Stored data
== Segment start ==
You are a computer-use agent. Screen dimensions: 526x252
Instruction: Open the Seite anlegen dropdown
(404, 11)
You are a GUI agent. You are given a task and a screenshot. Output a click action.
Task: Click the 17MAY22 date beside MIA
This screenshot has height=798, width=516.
== Segment end ==
== Segment start ==
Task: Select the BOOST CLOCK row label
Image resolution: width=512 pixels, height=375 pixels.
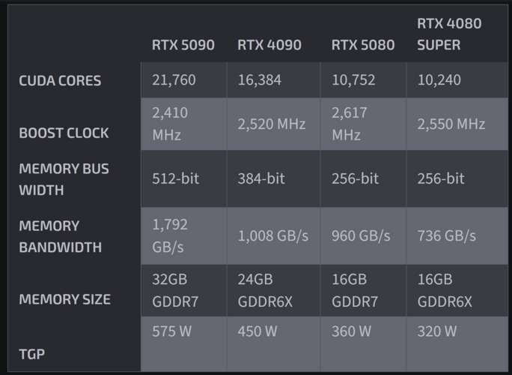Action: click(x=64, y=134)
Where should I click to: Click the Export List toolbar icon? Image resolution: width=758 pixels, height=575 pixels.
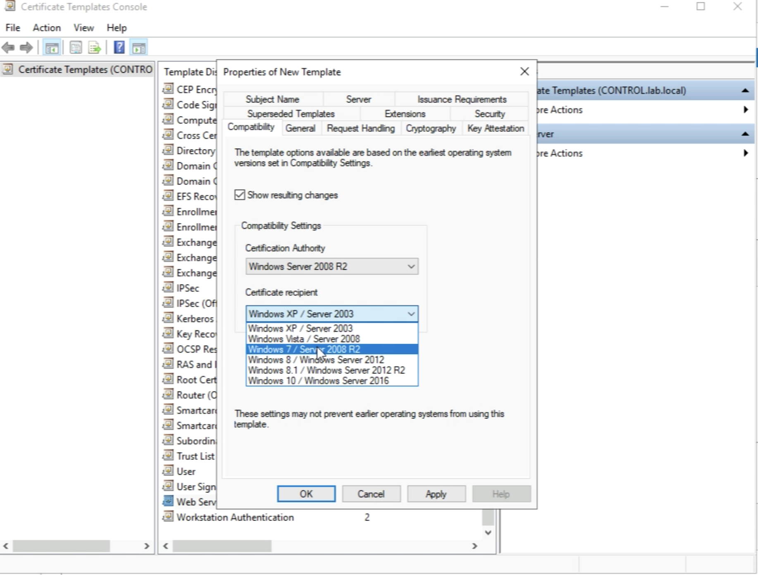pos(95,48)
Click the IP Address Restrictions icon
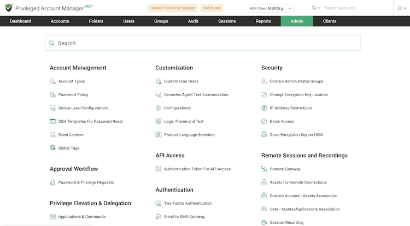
== Segment end ==
### Problem requirements
Using the entries above, output exactly the lines between the line holding "You are a computer-use" and the line holding "This screenshot has height=798, width=516.", end lines included, and nothing more.

### Response area
You are a computer-use agent. Screen dimensions: 526x252
Instruction: Open the Seite anlegen dropdown
(404, 11)
You are a GUI agent. You are given a task and a screenshot. Output a click action.
Task: Click the 17MAY22 date beside MIA
This screenshot has height=798, width=516.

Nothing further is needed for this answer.